Data to examine below:

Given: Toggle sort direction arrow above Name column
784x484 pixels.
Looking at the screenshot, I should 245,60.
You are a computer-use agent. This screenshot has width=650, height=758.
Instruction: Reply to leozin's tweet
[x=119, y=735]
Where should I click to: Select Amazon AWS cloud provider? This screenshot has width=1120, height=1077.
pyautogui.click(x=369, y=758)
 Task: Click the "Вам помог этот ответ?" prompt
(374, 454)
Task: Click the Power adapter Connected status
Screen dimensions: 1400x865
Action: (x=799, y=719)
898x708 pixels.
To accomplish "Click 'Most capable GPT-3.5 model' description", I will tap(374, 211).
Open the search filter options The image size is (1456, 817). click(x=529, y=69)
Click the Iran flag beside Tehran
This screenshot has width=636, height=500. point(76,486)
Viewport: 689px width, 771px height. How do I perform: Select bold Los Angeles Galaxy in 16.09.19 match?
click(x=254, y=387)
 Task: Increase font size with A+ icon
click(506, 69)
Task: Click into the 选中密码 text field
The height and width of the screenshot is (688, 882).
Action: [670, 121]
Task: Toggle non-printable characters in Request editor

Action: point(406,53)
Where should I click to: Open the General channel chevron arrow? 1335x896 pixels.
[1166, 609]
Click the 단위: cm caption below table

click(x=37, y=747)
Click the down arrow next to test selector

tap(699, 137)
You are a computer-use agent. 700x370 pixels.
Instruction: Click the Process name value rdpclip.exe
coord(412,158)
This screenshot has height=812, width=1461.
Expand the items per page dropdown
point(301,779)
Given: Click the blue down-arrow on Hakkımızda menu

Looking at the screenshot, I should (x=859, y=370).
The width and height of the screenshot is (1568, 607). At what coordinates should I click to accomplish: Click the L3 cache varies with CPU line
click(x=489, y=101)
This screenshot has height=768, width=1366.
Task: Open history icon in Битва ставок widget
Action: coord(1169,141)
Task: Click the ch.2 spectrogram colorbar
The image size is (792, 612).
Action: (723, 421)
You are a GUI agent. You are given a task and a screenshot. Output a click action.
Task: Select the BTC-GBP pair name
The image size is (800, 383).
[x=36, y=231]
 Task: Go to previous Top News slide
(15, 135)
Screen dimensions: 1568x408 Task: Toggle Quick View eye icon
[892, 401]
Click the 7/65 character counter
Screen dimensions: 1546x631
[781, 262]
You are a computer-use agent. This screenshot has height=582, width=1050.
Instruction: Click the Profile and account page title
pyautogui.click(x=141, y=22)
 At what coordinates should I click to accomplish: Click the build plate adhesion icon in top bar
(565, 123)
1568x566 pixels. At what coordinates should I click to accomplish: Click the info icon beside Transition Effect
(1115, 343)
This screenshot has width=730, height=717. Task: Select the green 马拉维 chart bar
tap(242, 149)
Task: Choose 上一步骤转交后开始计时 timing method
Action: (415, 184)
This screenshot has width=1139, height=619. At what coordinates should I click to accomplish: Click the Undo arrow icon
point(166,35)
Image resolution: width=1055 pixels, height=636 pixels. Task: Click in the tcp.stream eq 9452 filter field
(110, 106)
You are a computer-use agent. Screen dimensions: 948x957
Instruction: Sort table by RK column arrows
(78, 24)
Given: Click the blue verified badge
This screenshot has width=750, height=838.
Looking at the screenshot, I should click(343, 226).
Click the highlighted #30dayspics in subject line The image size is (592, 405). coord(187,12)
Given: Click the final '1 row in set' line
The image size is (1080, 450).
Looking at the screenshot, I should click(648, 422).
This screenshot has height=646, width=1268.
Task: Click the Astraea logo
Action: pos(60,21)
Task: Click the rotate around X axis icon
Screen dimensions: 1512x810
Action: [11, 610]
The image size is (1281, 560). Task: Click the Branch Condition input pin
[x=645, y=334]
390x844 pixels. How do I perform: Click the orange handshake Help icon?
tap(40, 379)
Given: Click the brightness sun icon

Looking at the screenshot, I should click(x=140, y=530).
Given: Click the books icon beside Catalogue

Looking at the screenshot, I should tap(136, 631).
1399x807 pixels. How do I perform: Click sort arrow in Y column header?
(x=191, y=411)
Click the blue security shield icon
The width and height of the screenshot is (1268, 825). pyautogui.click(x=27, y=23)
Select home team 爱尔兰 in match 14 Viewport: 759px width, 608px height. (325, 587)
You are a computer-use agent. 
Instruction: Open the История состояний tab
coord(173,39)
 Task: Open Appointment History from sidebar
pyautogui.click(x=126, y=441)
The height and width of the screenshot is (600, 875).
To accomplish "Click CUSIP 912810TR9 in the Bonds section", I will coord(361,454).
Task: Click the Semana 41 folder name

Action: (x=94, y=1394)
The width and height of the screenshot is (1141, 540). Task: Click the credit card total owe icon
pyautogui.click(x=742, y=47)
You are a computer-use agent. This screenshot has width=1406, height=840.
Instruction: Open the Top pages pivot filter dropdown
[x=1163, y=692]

End of Data to examine.

▶ **Problem to solve**: Where a line in the records above contains the word "will", copy that line.

▶ **Exercise result**:
To accomplish "Click 'Most capable GPT-3.5 model' description", I will tap(374, 211).
To accomplish "Click CUSIP 912810TR9 in the Bonds section", I will coord(361,454).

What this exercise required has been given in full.